WASHINGTON — Aviones militares estadounidenses atacaron la artillería siria cerca de una base clave de la coalición no lejos de la frontera con Irak el martes, marcando una nueva escalada contra las fuerzas alineadas con el presidente sirio Bashar al-Assad mientras varios bandos competían para sacar ventaja de la sorprendente pérdida por parte del gobierno de la segunda ciudad más grande del país, Alepo, en una amplia ofensiva liderada por rebeldes islamistas.
Los funcionarios del Pentágono caracterizaron los ataques aéreos en la provincia oriental de Deir ez-Zor como defensivos, mientras que restaron importancia a cualquier conexión con la actual derrota de las fuerzas de Assad por parte de Hayat Tahrir al-Sham y facciones islamistas aliadas de Alepo, a unas 250 millas (400 kilómetros) de distancia en el otro lado del país.
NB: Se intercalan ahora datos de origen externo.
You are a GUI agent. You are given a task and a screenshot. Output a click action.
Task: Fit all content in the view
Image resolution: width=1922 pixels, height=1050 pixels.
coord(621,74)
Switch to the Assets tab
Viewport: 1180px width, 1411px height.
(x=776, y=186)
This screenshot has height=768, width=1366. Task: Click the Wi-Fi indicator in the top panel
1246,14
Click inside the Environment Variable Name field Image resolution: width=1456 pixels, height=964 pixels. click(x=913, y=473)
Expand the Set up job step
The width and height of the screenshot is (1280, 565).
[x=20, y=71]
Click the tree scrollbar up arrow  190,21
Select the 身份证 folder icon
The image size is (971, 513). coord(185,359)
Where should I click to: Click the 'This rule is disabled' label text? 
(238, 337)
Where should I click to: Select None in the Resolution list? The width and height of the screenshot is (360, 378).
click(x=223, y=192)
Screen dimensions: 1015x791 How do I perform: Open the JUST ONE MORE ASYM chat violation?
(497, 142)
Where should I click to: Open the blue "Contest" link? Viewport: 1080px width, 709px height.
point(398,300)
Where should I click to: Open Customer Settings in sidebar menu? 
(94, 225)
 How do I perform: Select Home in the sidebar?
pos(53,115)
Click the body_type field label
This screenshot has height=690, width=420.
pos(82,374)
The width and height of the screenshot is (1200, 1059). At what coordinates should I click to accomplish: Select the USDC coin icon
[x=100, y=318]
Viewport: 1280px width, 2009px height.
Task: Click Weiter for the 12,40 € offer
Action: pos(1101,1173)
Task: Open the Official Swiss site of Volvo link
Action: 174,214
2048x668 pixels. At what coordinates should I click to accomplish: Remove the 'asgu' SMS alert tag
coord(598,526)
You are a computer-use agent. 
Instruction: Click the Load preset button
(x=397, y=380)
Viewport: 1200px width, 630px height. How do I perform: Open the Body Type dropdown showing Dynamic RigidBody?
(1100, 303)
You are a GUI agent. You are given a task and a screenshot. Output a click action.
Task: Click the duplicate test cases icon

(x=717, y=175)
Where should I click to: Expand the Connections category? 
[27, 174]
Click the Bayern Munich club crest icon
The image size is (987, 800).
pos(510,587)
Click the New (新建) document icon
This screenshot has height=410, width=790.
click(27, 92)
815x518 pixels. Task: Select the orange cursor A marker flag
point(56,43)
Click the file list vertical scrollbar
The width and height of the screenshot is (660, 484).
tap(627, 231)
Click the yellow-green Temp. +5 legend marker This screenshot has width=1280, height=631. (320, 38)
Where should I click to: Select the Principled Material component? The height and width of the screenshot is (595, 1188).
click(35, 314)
El secretario de prensa, mayor general Patrick Ryder, dijo que los ataques destruyeron tres sistemas de lanzamiento múltiple de cohetes montados en camiones, morteros y un tanque T-64 que, según él, representaban "una amenaza clara e inminente" para las tropas estadounidenses cerca del Sitio de Apoyo a la Misión Éufrates.
“El ataque de autodefensa ocurrió después de que los lanzacohetes múltiples móviles dispararon cohetes que cayeron en las cercanías del MSS Euphrates, y se dispararon morteros hacia las fuerzas estadounidenses”, dijo Ryder a los periodistas durante una conferencia de prensa en el Pentágono.